• **TEXT EXTRACT**:
^^^^
You say you want a revolution…
Mere hours before the 88th Annual Academy Awards goes live we find ourselves coming off of the most turbulent and tense years in recent memory. Increasing racial tension, a growing rift between the classes, mass shootings, debate over gun control all loomed over the American psyche throughout last year. As we close out the second month of 2016, we find ourselves tumbling towards one of the ugliest, most polarizing Presidential Elections (if not, THE ugliest) in our nation’s history.
Hollywood, a famously recession proof industry is known for producing entertainment that allows us to escape from society’s issues or ills. And the Oscars are Hollywood’s greatest night, a celebration of its greatest stars and the previous year’s best films. But Hollywood too finds itself in the cross hairs of controversy this year, and perhaps facing its own drastic changes. 2015 Hollywood produced some of the largest money-makers ever (Star Wars: The Force Awakens, and Jurassic World to name two of the now all-time highest grossing films ever), and on the surface it looked like 2015 was more business-as-usual with seemingly more superhero movies, big budget re-makes, prequels and sequels than ever.
^^^^
• **RECORDS SUPPLIED**:
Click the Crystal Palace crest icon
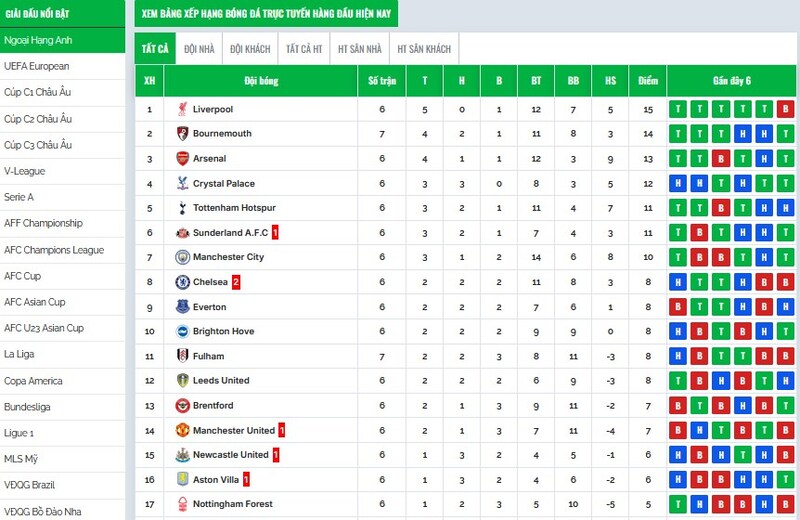 tap(182, 184)
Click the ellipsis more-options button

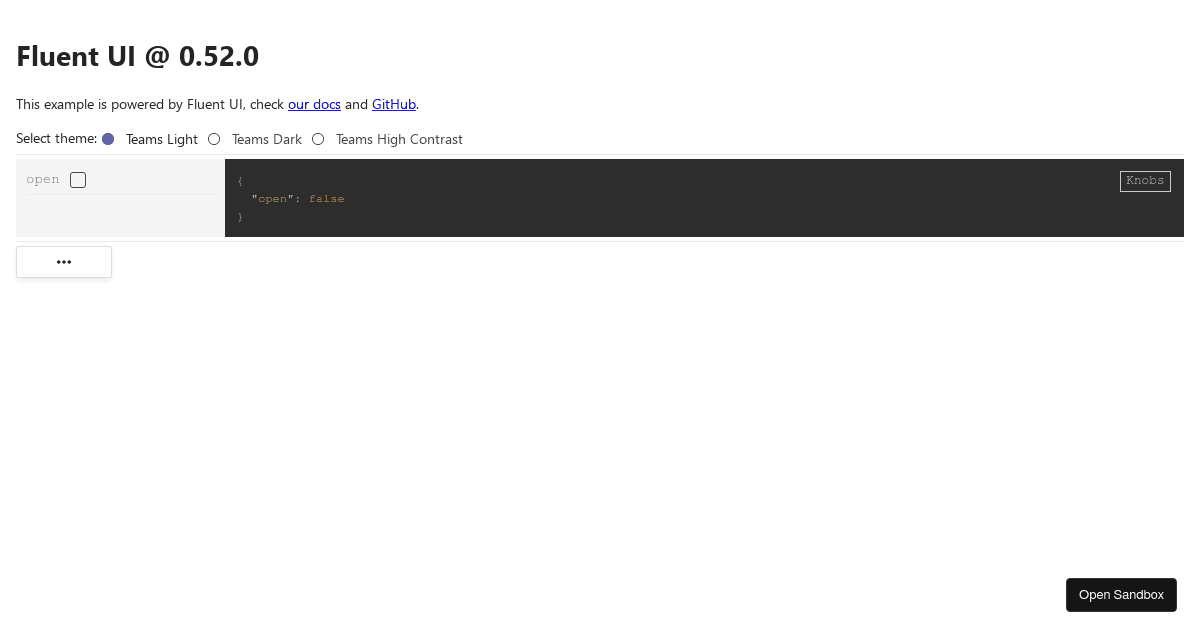[x=64, y=262]
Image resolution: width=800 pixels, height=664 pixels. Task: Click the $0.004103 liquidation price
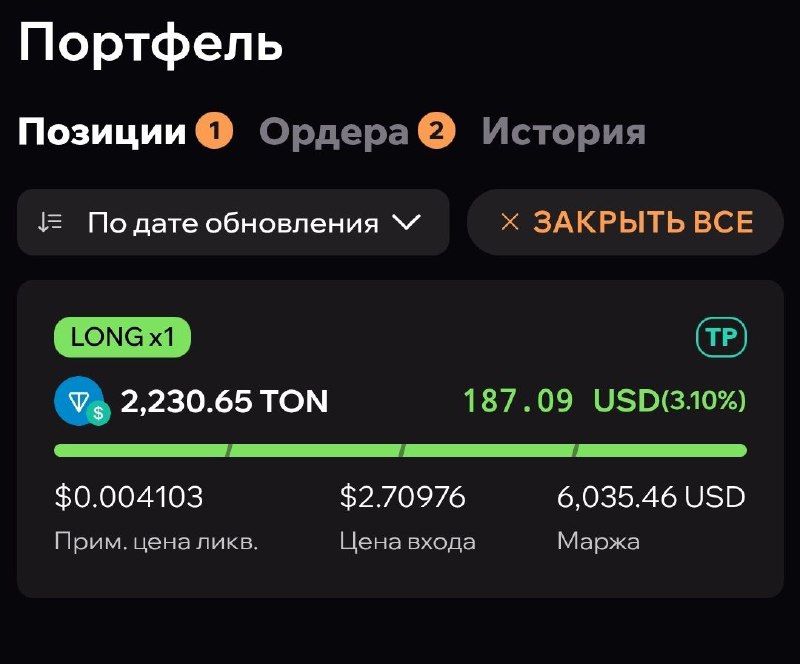(x=129, y=496)
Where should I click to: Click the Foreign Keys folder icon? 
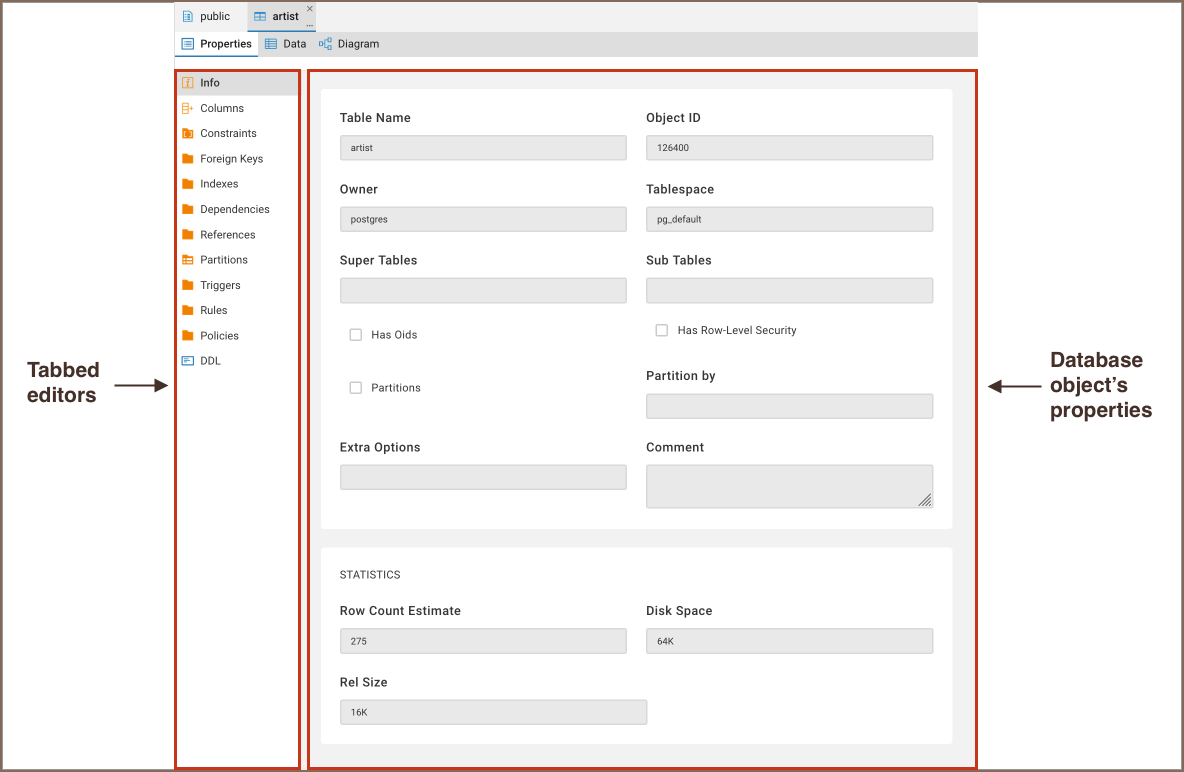187,159
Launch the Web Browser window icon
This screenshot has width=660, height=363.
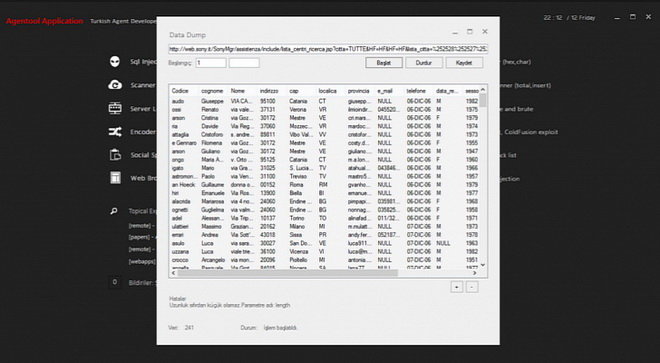(x=115, y=178)
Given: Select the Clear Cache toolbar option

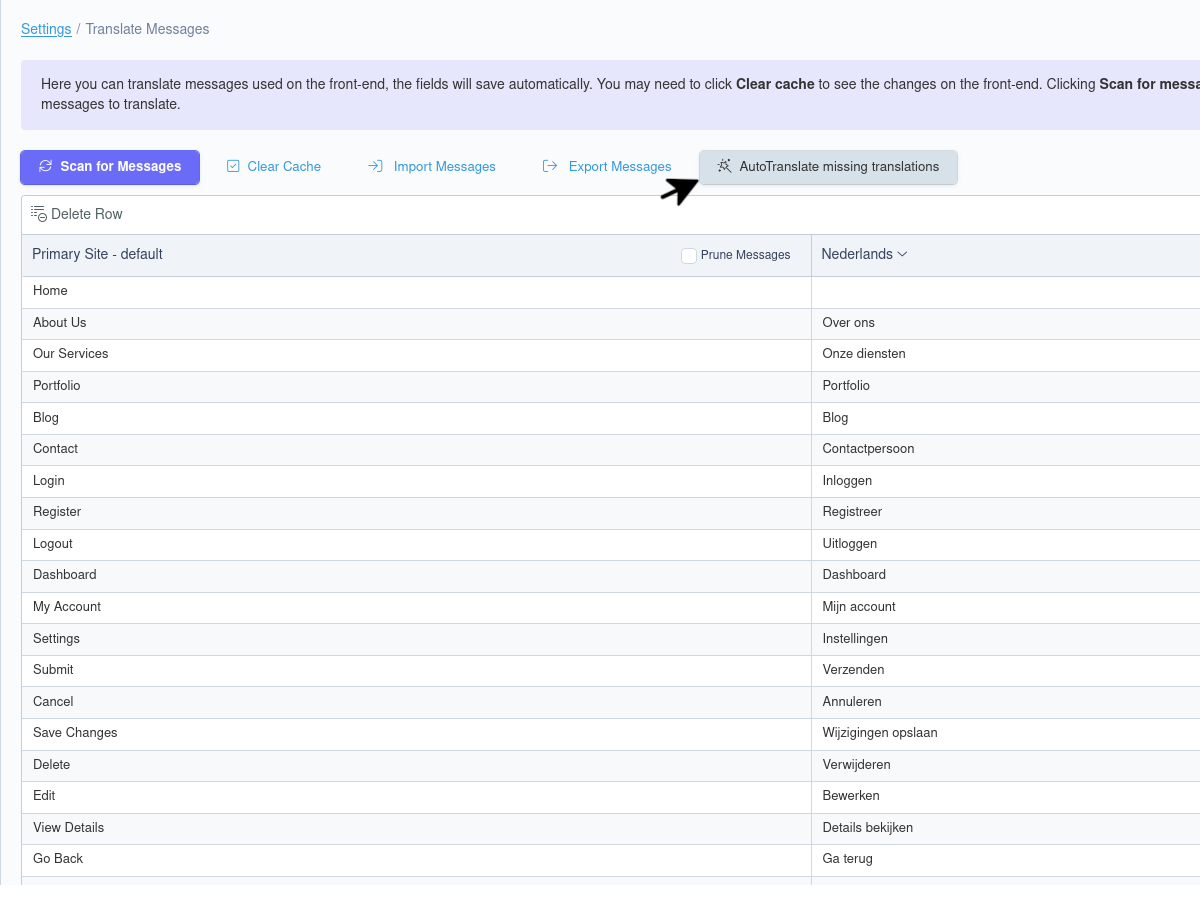Looking at the screenshot, I should [x=283, y=167].
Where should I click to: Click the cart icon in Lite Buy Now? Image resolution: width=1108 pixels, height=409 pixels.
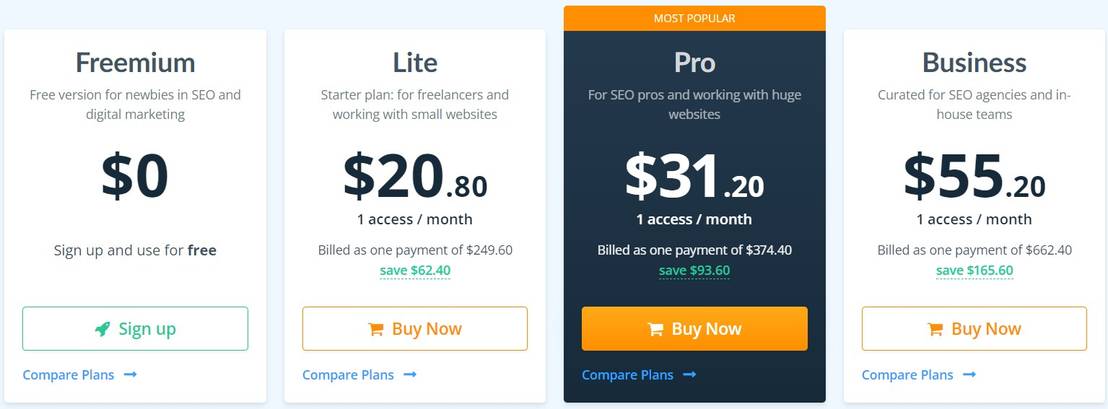pos(376,329)
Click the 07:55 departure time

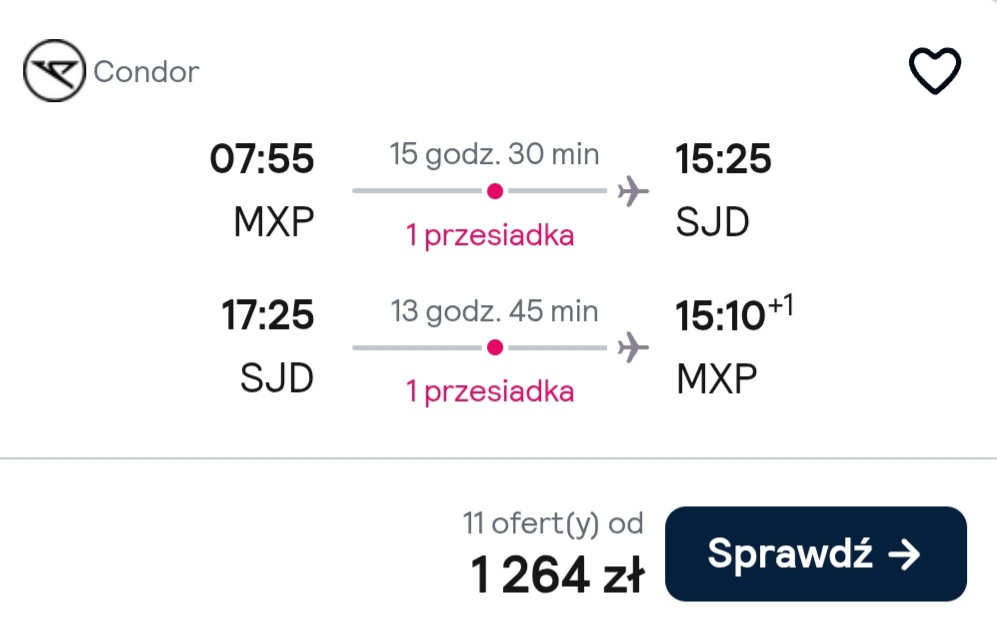[262, 158]
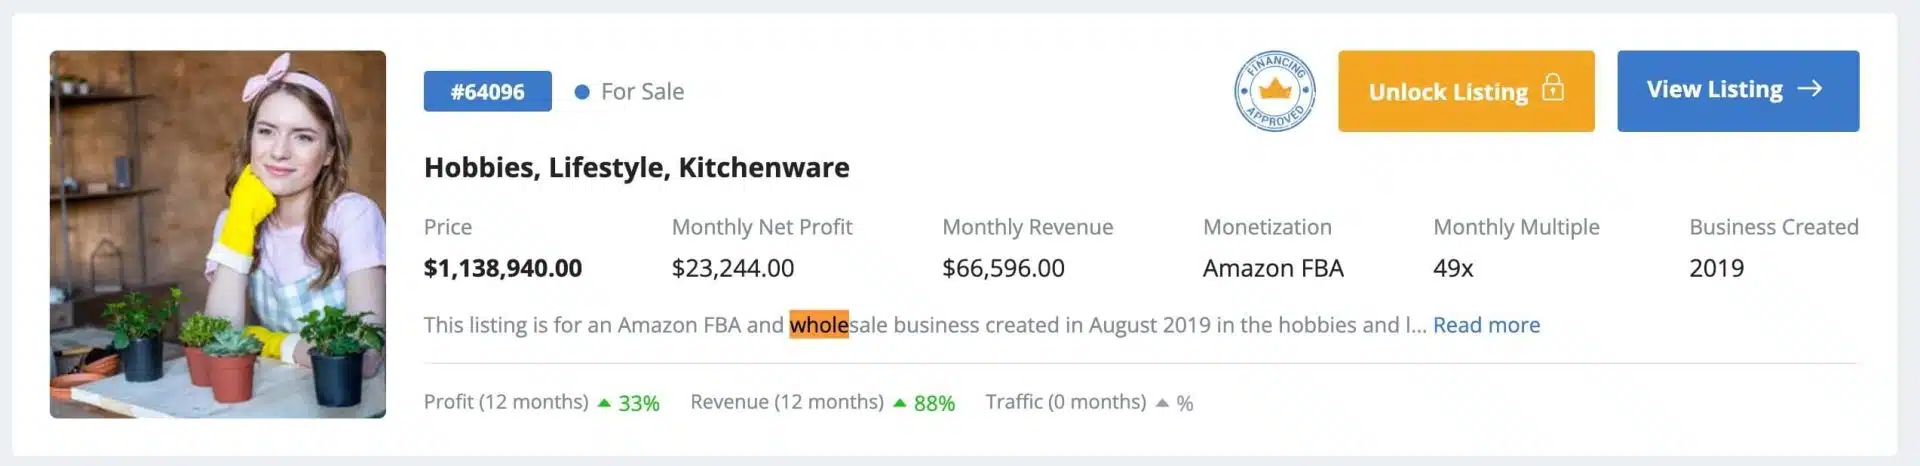
Task: Click the Amazon FBA monetization value
Action: point(1273,268)

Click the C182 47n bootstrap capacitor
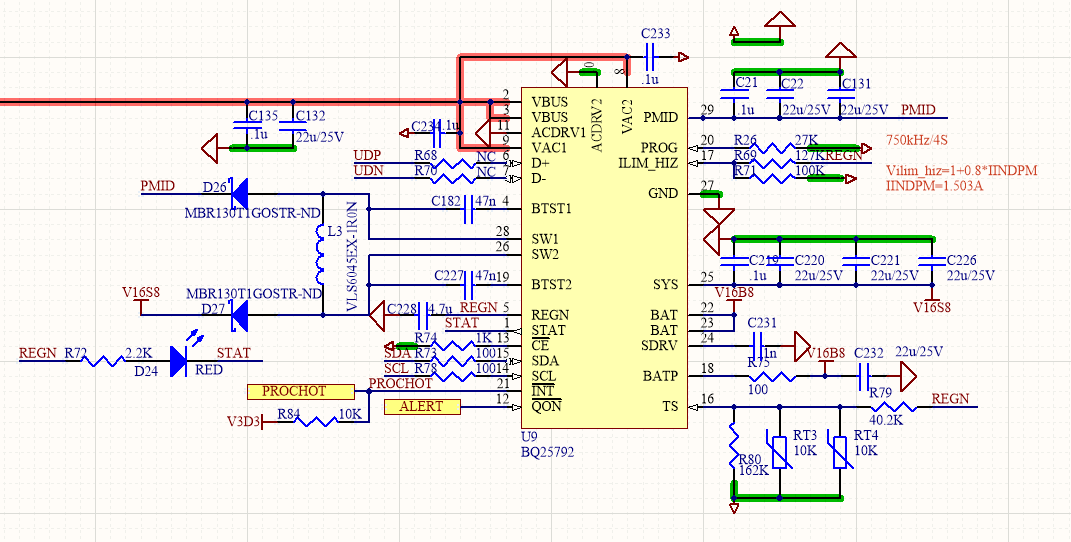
^^^^
Retype the Oscars essay in full, word for word. The rows have no connection to the Oscars essay.

• **ANSWER TO THIS PROBLEM**:
You say you want a revolution…
Mere hours before the 88th Annual Academy Awards goes live we find ourselves coming off of the most turbulent and tense years in recent memory. Increasing racial tension, a growing rift between the classes, mass shootings, debate over gun control all loomed over the American psyche throughout last year. As we close out the second month of 2016, we find ourselves tumbling towards one of the ugliest, most polarizing Presidential Elections (if not, THE ugliest) in our nation’s history.
Hollywood, a famously recession proof industry is known for producing entertainment that allows us to escape from society’s issues or ills. And the Oscars are Hollywood’s greatest night, a celebration of its greatest stars and the previous year’s best films. But Hollywood too finds itself in the cross hairs of controversy this year, and perhaps facing its own drastic changes. 2015 Hollywood produced some of the largest money-makers ever (Star Wars: The Force Awakens, and Jurassic World to name two of the now all-time highest grossing films ever), and on the surface it looked like 2015 was more business-as-usual with seemingly more superhero movies, big budget re-makes, prequels and sequels than ever.